In Brief: Biden Pays People Not to Work
It’s shocking but true, and it might explain why so many businesses can’t get workers back on the job almost three years after COVID.
Income redistribution has consumed more and more of federal and state budgets. The so-called War on Poverty accounts for trillions of dollars in spending over the last half-century. Economists Stephen Moore, Casey Mulligan, and E.J. Antoni explain that it’s even worse than you think.
Most Americans believe, as we do, in a reliable government safety net in America, so that when people fall on tough times or lose their jobs, their families will not go hungry, lose their homes or suffer deprivation. But most Americans also believe that government assistance should be short-term and aimed at quickly getting people back on their feet, into a job and on the road to being financially self-sufficient and a contributor to our economy.
Today’s welfare programs are failing to accomplish that goal.
Did you know that families earning half a million dollars a year can receive ObamaCare subsidies? Or that in some states, unemployment insurance benefits can be equivalent to a job with annual pay of $100,000?
It’s shocking but true, and it might explain why so many businesses can’t get workers back on the job almost three years after COVID-19 hit these shores. Today there are still at least 3 million fewer Americans working than there were in 2019.
The trio explain that, “in many states, welfare pays more than or nearly as much as respectable middle-class jobs” in large part because Barack Obama and Joe Biden have “eviscerated” many of the restrictions on welfare achieved in the 1990s. While food stamps are means tested, unemployment insurance and ObamaCare subsidies are not. So, they found:
In 24 states, unemployment benefits and ObamaCare subsidies for a family of four with no one working are the annualized equivalent of at least the national median household.
A family making almost a quarter of a million dollars annually still qualifies for ObamaCare subsidies in every state.
In a dozen states, the value of unemployment benefits and ObamaCare subsidies exceeds the salary and benefits of the average teacher, construction worker, electrician, firefighter, truck driver, machinist or retail associate.
It’s true that most states limit unemployment insurance to six months, but many “people move in and out of the unemployment system — working enough months until they again qualify for benefits.” Then there’s the fraud that tops $100 billion annually. The important thing is that incentives matter.
The expansion of the welfare state has created situations where work often doesn’t pay. In many states, working a $20-an-hour job for 40 hours a week would mean a reduction in income compared to two parents receiving their unemployment benefits and health care subsidies. Until the unemployment runs out, there is very little incentive to go back to work, especially when the family is receiving more than their blue-collar counterparts who are on the job. …
Is it fair that, in most states, a family can earn about as much as or even more than a construction worker, a security guard or a dental assistant?

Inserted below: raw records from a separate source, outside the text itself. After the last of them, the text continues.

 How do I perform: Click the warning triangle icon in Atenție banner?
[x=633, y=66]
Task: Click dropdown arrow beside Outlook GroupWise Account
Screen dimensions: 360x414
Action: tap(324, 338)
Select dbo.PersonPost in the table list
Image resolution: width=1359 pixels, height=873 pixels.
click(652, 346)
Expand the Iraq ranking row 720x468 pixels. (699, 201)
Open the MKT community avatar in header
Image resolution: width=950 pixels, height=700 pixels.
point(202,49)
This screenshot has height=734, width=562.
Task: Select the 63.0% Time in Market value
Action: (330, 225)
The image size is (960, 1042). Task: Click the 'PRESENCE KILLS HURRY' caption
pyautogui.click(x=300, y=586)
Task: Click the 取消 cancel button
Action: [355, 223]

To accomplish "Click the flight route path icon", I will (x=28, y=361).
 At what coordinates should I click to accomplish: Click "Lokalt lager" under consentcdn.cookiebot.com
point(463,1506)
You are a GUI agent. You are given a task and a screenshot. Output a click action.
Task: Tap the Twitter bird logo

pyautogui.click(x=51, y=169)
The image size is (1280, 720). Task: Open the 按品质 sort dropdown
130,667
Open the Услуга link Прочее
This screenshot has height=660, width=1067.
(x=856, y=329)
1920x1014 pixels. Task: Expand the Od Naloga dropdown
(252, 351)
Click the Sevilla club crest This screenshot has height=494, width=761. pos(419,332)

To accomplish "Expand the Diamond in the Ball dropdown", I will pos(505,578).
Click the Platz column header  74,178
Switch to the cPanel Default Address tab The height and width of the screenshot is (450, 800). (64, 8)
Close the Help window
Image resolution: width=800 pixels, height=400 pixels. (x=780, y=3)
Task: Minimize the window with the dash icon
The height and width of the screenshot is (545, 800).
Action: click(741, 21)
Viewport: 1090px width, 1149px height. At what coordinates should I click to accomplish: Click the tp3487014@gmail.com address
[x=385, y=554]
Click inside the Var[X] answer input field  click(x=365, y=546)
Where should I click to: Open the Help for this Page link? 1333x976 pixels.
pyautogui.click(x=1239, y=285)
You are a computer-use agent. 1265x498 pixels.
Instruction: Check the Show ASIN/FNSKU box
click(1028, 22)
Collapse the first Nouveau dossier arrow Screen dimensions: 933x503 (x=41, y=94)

For from eradicating poverty as politicians have promised often through the years, these programs are costly and not beneficial. The trio concludes:
Our goal is to achieve a just and productive society and make America a place that rewards work — not welfare. But the left has adopted a strategy of a “national guaranteed income” for Americans whether they work or not. The result is a record-low labor-force participation rate — meaning fewer Americans working and higher taxes for those who do work.